TASK OBJECTIVE: Nothing may differ between your reply and the listing that follows.

INPUT RECORDS:
....................

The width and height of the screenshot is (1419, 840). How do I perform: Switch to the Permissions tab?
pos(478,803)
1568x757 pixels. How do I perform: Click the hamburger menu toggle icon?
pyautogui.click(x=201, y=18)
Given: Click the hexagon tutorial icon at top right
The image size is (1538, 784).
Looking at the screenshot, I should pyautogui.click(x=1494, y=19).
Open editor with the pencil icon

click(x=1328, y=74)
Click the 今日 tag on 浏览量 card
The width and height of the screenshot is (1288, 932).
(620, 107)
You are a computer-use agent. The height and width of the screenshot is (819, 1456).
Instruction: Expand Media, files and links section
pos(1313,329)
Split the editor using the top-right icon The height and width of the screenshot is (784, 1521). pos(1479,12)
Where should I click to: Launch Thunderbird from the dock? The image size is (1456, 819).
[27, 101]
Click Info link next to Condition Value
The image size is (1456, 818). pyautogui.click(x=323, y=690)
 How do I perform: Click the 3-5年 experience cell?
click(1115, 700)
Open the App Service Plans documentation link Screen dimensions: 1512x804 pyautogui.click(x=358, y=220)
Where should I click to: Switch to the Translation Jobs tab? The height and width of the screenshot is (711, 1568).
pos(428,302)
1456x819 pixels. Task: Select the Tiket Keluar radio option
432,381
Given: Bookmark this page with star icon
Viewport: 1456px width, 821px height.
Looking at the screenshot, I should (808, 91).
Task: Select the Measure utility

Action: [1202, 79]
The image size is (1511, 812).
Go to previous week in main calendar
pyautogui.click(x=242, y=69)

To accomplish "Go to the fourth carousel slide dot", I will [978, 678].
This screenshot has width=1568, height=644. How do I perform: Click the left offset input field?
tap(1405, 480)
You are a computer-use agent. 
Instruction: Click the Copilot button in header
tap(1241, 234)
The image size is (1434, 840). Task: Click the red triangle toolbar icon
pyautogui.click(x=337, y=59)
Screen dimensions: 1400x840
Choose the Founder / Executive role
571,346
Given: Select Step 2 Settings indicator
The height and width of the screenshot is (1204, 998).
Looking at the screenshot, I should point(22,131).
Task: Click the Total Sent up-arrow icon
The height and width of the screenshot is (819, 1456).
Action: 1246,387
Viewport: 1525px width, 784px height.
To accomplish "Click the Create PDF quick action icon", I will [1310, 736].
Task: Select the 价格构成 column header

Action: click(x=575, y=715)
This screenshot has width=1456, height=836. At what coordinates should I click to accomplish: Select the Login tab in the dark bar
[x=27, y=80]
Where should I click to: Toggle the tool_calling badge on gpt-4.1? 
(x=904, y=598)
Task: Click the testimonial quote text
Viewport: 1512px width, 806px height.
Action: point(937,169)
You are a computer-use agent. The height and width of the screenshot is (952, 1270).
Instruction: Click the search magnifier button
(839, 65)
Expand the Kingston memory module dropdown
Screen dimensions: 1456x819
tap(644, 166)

....................

RESULT OF THIS EXERCISE:
The width and height of the screenshot is (1419, 840). How do I perform: Switch to the Permissions tab?
pos(478,803)
1568x757 pixels. How do I perform: Click the hamburger menu toggle icon?
pyautogui.click(x=201, y=18)
Given: Click the hexagon tutorial icon at top right
The image size is (1538, 784).
Looking at the screenshot, I should pyautogui.click(x=1494, y=19).
Open editor with the pencil icon

click(x=1328, y=74)
Click the 今日 tag on 浏览量 card
The width and height of the screenshot is (1288, 932).
(620, 107)
You are a computer-use agent. The height and width of the screenshot is (819, 1456).
Instruction: Expand Media, files and links section
pos(1313,329)
Split the editor using the top-right icon The height and width of the screenshot is (784, 1521). pos(1479,12)
Where should I click to: Launch Thunderbird from the dock? The image size is (1456, 819).
[27, 101]
Click Info link next to Condition Value
The image size is (1456, 818). pyautogui.click(x=323, y=690)
 How do I perform: Click the 3-5年 experience cell?
click(1115, 700)
Open the App Service Plans documentation link Screen dimensions: 1512x804 pyautogui.click(x=358, y=220)
Where should I click to: Switch to the Translation Jobs tab? The height and width of the screenshot is (711, 1568).
pos(428,302)
1456x819 pixels. Task: Select the Tiket Keluar radio option
432,381
Given: Bookmark this page with star icon
Viewport: 1456px width, 821px height.
Looking at the screenshot, I should (808, 91).
Task: Select the Measure utility

Action: [1202, 79]
The image size is (1511, 812).
Go to previous week in main calendar
pyautogui.click(x=242, y=69)

To accomplish "Go to the fourth carousel slide dot", I will [978, 678].
This screenshot has width=1568, height=644. How do I perform: Click the left offset input field?
tap(1405, 480)
You are a computer-use agent. 
Instruction: Click the Copilot button in header
tap(1241, 234)
The image size is (1434, 840). Task: Click the red triangle toolbar icon
pyautogui.click(x=337, y=59)
Screen dimensions: 1400x840
Choose the Founder / Executive role
571,346
Given: Select Step 2 Settings indicator
The height and width of the screenshot is (1204, 998).
Looking at the screenshot, I should point(22,131).
Task: Click the Total Sent up-arrow icon
The height and width of the screenshot is (819, 1456).
Action: 1246,387
Viewport: 1525px width, 784px height.
To accomplish "Click the Create PDF quick action icon", I will [1310, 736].
Task: Select the 价格构成 column header

Action: click(x=575, y=715)
This screenshot has width=1456, height=836. At what coordinates should I click to accomplish: Select the Login tab in the dark bar
[x=27, y=80]
Where should I click to: Toggle the tool_calling badge on gpt-4.1? 
(x=904, y=598)
Task: Click the testimonial quote text
Viewport: 1512px width, 806px height.
Action: point(937,169)
You are a computer-use agent. The height and width of the screenshot is (952, 1270).
Instruction: Click the search magnifier button
(839, 65)
Expand the Kingston memory module dropdown
Screen dimensions: 1456x819
tap(644, 166)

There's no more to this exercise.